As a Spy you’re not only tasked with what seems like an impossible mission but you’ve got to do it equipped only with non-lethal equipment. Mercs loaded up to the gills with weapons and armor won’t be able to get to many of the areas that a Spy can but you can damn well bet that their bullets will. Matches are played in two ten-minute matches giving you a shot at both offense and defense so to speak. Spies have three terminals to hack while the Mercs do their best to defend them. Your goal as the Spy is to slip out of the shadows just long enough to get the hack started and then return to the shadows and hide. This is where it really starts to get tense. Spies will hide and watch their hack’s progress bar percentage climb to 100% while hoping to remain undetected. If the Spy that initiated the hack is taken out, his partner has to step in and reinitiate the hack before the counter resets to zero eliminating any progress completed. If you and your partner can run successful interference you shouldn’t have too much difficulty in hacking all three terminals.

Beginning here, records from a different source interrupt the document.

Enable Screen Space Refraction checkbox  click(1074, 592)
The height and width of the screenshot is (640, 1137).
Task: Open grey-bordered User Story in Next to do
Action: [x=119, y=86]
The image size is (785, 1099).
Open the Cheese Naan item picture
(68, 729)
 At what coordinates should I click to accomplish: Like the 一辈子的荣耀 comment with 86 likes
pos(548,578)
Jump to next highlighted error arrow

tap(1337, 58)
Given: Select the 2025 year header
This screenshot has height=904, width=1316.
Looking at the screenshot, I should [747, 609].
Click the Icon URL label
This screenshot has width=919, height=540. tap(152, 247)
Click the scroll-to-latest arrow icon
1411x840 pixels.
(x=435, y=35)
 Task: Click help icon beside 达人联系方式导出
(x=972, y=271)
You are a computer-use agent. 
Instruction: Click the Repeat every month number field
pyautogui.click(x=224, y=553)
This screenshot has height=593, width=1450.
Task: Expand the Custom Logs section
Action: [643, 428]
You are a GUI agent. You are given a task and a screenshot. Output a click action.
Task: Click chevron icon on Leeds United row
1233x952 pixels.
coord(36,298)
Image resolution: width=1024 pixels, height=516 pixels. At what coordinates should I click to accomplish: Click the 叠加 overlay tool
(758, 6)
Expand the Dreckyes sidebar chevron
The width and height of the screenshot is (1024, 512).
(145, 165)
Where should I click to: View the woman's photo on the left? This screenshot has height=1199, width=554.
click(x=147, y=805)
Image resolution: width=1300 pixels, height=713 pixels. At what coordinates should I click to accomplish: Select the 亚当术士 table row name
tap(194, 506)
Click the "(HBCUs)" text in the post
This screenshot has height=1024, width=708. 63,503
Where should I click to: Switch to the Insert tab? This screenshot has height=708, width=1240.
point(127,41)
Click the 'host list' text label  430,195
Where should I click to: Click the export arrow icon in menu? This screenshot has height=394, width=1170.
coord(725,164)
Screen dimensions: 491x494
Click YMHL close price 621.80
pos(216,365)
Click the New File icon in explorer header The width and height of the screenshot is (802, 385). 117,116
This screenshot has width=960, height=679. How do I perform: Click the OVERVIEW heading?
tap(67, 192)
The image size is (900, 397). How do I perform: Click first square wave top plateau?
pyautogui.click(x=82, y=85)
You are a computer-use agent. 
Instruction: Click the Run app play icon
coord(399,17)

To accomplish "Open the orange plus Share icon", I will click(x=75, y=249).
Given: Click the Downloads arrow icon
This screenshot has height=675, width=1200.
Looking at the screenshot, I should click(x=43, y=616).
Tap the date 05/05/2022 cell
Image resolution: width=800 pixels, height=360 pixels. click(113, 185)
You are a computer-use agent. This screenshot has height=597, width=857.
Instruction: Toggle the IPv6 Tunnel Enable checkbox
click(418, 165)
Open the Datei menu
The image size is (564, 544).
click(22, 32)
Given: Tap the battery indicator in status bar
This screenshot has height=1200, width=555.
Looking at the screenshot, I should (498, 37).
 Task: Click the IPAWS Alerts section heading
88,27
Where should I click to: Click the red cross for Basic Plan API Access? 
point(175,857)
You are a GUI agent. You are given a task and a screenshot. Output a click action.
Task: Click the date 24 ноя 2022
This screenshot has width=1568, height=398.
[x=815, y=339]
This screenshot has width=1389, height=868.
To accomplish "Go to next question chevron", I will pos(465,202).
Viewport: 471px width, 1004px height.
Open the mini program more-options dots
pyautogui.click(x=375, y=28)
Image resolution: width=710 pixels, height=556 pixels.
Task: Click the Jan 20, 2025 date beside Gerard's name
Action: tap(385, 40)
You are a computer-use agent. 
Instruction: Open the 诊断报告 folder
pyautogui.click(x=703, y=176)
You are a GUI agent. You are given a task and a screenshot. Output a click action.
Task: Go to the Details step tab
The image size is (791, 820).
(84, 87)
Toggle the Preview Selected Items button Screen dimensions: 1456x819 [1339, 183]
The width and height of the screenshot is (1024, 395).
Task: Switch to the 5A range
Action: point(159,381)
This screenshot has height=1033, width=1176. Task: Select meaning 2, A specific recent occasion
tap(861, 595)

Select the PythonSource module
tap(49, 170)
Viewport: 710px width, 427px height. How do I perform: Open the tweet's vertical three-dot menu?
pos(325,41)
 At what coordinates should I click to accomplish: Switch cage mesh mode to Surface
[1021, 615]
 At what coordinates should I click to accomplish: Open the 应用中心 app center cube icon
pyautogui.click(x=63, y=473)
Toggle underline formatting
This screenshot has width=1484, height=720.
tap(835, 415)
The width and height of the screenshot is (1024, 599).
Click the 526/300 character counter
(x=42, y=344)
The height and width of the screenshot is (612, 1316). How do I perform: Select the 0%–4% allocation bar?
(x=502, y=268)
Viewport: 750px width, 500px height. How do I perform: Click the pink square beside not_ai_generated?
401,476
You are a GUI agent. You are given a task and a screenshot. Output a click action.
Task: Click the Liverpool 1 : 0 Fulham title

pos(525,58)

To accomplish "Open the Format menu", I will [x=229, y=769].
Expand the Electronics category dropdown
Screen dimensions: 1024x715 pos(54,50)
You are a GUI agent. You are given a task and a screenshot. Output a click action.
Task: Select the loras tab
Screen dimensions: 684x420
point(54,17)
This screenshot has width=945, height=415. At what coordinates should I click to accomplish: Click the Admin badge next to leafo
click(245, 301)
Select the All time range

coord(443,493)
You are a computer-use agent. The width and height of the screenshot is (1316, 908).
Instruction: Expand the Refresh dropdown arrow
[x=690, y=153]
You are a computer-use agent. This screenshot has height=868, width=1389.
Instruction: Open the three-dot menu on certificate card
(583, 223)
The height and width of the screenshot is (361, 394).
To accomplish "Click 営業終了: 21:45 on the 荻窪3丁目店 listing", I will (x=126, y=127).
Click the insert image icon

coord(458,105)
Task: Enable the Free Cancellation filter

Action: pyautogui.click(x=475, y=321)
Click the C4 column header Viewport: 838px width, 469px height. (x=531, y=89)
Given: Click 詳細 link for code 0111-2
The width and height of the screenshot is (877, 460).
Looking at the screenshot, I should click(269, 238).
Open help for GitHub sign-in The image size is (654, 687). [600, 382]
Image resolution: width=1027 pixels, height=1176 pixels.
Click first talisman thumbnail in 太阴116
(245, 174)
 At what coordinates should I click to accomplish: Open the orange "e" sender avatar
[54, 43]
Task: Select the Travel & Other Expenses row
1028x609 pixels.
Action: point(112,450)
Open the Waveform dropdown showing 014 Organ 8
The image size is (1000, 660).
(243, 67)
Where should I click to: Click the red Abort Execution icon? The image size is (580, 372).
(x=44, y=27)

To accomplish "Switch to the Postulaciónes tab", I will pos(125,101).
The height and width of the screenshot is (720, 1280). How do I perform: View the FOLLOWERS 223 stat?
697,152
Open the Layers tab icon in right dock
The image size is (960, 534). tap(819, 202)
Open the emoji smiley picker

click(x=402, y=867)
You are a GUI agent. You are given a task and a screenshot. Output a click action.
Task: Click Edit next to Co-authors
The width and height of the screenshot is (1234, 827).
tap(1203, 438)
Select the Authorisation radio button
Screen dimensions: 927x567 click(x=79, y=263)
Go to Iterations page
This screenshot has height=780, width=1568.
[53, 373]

In Blacklist Spies vs. Mercs the player count is doubled to four vs. four and adds three elements not offered in Classic: there are now character classes, tons of customizations for those classes and lethal loadouts for the Spies. The only thing that wasn’t changed from Classic mode are the basic principles and objectives.
Where Classic Spies vs. Mercs is all about patience and the tension of making the right moves at precisely the right time, Blacklist Spies vs. Mercs allows players to play more aggressively knowing that you have a substantial amount of backup in case you make a mistake. On the Spies team I was more willing to take a chance at taking down a loan Merc from the shadows as my fellow Spies were tagging them, making them easier to locate and get behind for a silent but deadly stealth kill. The Spies weapons don’t seem to pack as much punch as the Merc weapons so you can forget about trying to take them out one-on-one, you’ll just end up as a bullet sponge!
Mercs no longer feel as cumbersome either. They also have new bells and whistles to make taking down Spies just as much fun. New gadgets like drones and sensors allow for very balanced gameplay. It was a blast to set up mines near terminals and watch unsuspecting Spies get taken out all the while thinking they had nothing to fear. Eventually they caught on to our setup and figured out they were easily disabled with an EMP blast.
The maps we played, Silo and Cartel worked well in both Classic and Blacklist modes. There was great balance in terms of areas for Spies to hide but also a great level of complexity to slow the Spies from getting to the terminals so quickly. It also gives the Mercs a great sense of space to camp and blast away at an unsuspecting Spy that wanders into view. As in previous Splinter Cell games the lighting enhances the gameplay like no other. Light sources reveal just enough without eliminating plenty of shadowy positions to blend into.
Splinter Cell: Blacklist looks to continue the franchises consistent level of quality we’ve come to know in the series. Classic Spies vs. Mercs will bring back all those familiar feelings from previous installments. Blacklist brings a few new welcome twists to the Classic mode with additional team members and a more run-and-gun feel. Ubisoft has yet to confirm if Splinter Cell: Blacklist will make an appearance on next gen consoles. As fantastic as the game is shaping up I’d hate to see it not do well at retail as gamers make that transition from current to next gen hardware this Fall. With E3 just around the corner hopefully Ubisoft will shed some light on what they have planned for the Splinter Cell franchise.